Your assignment: Print, exactly as written, every line from the first line of the records below through the line containing "Task: Open the St Arnicca runner link", and nothing further.

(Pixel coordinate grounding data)
*-*-*
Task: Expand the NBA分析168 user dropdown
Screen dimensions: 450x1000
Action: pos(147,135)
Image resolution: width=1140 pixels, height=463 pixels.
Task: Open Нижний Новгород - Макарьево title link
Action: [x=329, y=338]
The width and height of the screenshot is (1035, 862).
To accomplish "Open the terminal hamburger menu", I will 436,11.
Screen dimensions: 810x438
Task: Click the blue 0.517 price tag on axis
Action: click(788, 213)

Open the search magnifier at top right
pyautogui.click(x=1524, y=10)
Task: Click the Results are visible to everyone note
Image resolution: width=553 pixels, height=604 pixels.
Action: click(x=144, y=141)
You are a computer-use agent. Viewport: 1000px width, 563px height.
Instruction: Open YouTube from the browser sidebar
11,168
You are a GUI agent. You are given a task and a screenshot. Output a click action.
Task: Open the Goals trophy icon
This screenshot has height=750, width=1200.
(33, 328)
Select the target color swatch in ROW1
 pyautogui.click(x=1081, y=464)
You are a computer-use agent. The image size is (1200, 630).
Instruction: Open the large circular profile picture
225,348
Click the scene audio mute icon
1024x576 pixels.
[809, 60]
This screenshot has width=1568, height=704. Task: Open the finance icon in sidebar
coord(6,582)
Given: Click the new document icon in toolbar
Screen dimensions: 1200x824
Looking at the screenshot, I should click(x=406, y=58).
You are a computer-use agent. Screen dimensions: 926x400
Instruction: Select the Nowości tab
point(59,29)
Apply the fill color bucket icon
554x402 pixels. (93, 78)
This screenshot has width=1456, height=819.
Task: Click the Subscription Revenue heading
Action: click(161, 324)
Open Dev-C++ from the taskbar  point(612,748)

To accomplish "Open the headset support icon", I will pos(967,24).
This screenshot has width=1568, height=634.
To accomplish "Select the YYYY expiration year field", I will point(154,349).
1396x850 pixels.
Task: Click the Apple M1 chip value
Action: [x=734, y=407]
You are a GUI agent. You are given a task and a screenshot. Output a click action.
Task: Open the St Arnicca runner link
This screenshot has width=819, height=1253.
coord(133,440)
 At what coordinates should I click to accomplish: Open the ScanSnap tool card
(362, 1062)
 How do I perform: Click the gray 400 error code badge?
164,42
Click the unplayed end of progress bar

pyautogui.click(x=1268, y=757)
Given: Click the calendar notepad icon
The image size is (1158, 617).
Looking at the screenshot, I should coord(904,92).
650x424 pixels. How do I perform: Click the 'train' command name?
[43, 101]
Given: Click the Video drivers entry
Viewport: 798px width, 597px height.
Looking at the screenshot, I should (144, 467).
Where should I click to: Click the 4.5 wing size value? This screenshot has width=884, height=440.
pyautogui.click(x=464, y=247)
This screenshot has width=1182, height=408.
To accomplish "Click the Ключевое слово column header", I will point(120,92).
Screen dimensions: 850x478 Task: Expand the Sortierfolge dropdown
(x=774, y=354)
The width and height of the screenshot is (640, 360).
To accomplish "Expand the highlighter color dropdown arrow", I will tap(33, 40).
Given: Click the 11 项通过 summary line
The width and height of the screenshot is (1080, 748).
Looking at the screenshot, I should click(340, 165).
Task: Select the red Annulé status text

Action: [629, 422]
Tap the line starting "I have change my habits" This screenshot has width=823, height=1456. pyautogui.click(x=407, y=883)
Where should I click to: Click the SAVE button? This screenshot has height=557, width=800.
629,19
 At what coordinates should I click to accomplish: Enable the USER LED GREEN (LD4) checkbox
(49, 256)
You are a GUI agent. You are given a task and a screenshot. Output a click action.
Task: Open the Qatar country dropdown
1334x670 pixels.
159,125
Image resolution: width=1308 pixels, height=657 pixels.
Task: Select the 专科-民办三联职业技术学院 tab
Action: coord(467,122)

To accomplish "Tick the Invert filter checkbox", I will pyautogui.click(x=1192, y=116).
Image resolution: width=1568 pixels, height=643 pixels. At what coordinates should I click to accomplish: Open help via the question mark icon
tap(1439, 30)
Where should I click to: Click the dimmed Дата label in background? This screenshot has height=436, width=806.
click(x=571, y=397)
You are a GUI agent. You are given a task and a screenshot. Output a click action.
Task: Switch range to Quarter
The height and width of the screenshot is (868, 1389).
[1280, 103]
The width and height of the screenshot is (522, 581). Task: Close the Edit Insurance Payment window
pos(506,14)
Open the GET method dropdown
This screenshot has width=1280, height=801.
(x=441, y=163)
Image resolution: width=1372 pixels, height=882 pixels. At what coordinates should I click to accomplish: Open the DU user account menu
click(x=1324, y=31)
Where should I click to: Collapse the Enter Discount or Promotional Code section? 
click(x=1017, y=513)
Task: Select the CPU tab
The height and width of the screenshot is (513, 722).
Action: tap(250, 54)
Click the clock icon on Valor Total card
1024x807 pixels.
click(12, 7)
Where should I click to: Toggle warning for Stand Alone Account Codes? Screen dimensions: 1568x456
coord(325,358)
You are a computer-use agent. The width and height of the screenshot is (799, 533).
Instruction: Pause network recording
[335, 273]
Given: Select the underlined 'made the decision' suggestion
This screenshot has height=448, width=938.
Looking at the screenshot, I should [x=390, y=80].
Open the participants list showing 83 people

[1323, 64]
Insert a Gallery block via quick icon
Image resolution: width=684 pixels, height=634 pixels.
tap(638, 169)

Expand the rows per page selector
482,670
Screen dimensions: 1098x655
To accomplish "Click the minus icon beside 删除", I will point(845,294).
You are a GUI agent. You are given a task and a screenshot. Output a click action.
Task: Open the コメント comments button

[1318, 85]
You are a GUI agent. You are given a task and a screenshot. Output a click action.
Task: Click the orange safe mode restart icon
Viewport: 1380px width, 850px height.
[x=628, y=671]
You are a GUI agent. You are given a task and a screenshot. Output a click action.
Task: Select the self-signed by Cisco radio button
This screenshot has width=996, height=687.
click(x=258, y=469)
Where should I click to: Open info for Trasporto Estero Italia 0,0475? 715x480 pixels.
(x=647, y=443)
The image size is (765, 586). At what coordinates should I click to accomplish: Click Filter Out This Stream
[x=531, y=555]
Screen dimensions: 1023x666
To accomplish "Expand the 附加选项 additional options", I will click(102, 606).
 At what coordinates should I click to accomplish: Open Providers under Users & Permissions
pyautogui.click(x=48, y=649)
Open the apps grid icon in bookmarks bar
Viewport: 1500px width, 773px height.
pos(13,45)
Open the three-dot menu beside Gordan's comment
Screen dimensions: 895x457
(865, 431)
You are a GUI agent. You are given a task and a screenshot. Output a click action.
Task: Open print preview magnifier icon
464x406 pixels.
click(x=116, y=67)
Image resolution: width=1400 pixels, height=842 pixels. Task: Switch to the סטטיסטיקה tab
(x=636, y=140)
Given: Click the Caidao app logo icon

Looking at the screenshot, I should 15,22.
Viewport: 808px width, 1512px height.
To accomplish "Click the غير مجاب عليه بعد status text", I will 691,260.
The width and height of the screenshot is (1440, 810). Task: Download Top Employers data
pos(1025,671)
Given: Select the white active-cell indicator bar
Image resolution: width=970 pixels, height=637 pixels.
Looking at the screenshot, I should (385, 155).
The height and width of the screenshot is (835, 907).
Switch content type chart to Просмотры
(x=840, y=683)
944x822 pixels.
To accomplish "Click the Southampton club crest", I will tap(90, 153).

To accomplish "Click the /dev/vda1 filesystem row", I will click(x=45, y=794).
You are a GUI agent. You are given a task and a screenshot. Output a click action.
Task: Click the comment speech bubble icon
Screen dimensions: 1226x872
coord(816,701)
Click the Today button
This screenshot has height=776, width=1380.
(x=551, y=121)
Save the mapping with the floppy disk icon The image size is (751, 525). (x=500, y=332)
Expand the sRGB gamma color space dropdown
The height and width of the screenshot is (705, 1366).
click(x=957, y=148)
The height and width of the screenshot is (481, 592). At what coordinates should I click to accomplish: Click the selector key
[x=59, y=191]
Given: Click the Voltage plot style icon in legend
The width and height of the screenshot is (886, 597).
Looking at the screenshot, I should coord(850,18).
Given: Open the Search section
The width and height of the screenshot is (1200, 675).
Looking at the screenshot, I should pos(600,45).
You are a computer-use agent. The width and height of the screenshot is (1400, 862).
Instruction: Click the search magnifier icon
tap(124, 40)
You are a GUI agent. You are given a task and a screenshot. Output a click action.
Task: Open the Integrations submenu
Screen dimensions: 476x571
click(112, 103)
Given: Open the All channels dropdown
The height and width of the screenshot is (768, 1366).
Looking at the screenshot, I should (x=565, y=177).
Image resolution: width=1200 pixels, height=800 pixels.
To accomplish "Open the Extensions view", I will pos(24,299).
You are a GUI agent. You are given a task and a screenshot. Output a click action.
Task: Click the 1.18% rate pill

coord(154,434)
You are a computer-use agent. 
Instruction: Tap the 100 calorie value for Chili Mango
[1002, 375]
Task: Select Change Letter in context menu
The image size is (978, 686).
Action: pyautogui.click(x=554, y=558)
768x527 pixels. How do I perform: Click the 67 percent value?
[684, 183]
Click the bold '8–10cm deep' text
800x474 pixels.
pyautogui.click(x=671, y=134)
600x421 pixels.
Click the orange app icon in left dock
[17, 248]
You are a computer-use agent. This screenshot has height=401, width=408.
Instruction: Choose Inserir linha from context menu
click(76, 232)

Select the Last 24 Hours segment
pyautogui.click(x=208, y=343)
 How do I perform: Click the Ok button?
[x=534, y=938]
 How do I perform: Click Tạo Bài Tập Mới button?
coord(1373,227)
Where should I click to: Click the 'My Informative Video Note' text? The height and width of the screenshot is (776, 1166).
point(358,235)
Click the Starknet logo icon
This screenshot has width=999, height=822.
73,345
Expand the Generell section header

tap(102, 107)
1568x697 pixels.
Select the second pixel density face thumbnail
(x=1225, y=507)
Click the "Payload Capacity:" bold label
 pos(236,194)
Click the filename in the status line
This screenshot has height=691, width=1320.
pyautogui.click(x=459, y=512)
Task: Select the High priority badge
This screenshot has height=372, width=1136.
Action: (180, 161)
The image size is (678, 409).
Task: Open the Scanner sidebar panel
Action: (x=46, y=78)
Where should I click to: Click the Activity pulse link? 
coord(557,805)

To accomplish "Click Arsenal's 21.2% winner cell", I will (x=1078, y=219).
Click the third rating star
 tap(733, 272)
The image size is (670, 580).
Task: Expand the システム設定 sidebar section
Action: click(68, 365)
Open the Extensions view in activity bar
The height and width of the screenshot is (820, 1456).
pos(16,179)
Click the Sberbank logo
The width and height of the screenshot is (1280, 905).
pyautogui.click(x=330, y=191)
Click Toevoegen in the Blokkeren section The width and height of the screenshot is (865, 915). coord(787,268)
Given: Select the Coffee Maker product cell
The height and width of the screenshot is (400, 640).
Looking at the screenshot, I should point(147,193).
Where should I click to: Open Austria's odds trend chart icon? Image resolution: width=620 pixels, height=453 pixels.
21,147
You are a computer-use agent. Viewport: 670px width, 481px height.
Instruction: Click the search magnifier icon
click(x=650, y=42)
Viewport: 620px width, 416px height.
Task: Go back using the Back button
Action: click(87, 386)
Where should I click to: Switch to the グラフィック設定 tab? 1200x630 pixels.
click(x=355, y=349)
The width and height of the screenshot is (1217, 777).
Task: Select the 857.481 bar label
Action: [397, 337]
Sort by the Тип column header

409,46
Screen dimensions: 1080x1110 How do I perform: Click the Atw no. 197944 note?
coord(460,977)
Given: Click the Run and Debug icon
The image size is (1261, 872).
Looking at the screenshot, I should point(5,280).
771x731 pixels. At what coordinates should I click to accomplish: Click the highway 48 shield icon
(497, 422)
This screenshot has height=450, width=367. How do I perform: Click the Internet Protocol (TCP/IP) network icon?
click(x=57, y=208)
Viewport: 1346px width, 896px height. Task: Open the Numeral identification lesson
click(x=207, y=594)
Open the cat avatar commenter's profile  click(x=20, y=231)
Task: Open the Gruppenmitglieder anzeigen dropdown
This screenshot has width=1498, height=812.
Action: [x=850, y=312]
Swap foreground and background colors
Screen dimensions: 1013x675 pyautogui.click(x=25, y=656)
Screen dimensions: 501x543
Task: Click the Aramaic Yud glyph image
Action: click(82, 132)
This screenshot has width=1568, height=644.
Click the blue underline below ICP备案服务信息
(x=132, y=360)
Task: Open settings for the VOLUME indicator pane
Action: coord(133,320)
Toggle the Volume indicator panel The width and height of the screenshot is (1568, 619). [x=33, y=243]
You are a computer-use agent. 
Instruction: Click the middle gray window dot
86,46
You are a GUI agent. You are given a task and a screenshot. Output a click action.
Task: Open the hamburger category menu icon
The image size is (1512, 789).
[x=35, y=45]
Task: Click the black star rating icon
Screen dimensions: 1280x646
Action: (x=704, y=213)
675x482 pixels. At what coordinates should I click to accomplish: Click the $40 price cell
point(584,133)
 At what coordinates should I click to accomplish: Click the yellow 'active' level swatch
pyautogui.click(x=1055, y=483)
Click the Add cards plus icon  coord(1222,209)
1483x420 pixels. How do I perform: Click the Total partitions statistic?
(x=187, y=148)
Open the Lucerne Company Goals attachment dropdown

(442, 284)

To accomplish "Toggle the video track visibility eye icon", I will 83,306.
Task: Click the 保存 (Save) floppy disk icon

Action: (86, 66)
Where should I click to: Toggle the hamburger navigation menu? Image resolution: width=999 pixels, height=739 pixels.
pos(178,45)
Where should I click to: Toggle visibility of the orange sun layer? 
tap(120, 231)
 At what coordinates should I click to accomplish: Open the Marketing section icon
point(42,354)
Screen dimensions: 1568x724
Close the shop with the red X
*-*-*
Answer to this task:
Task: Expand the NBA分析168 user dropdown
Screen dimensions: 450x1000
Action: pos(147,135)
Image resolution: width=1140 pixels, height=463 pixels.
Task: Open Нижний Новгород - Макарьево title link
Action: [x=329, y=338]
The width and height of the screenshot is (1035, 862).
To accomplish "Open the terminal hamburger menu", I will 436,11.
Screen dimensions: 810x438
Task: Click the blue 0.517 price tag on axis
Action: click(788, 213)

Open the search magnifier at top right
pyautogui.click(x=1524, y=10)
Task: Click the Results are visible to everyone note
Image resolution: width=553 pixels, height=604 pixels.
Action: click(x=144, y=141)
You are a computer-use agent. Viewport: 1000px width, 563px height.
Instruction: Open YouTube from the browser sidebar
11,168
You are a GUI agent. You are given a task and a screenshot. Output a click action.
Task: Open the Goals trophy icon
This screenshot has height=750, width=1200.
(33, 328)
Select the target color swatch in ROW1
 pyautogui.click(x=1081, y=464)
You are a computer-use agent. The image size is (1200, 630).
Instruction: Open the large circular profile picture
225,348
Click the scene audio mute icon
1024x576 pixels.
[809, 60]
This screenshot has width=1568, height=704. Task: Open the finance icon in sidebar
coord(6,582)
Given: Click the new document icon in toolbar
Screen dimensions: 1200x824
Looking at the screenshot, I should click(x=406, y=58).
You are a computer-use agent. Screen dimensions: 926x400
Instruction: Select the Nowości tab
point(59,29)
Apply the fill color bucket icon
554x402 pixels. (93, 78)
This screenshot has width=1456, height=819.
Task: Click the Subscription Revenue heading
Action: click(161, 324)
Open Dev-C++ from the taskbar  point(612,748)

To accomplish "Open the headset support icon", I will pos(967,24).
This screenshot has width=1568, height=634.
To accomplish "Select the YYYY expiration year field", I will point(154,349).
1396x850 pixels.
Task: Click the Apple M1 chip value
Action: [x=734, y=407]
You are a GUI agent. You are given a task and a screenshot. Output a click action.
Task: Open the St Arnicca runner link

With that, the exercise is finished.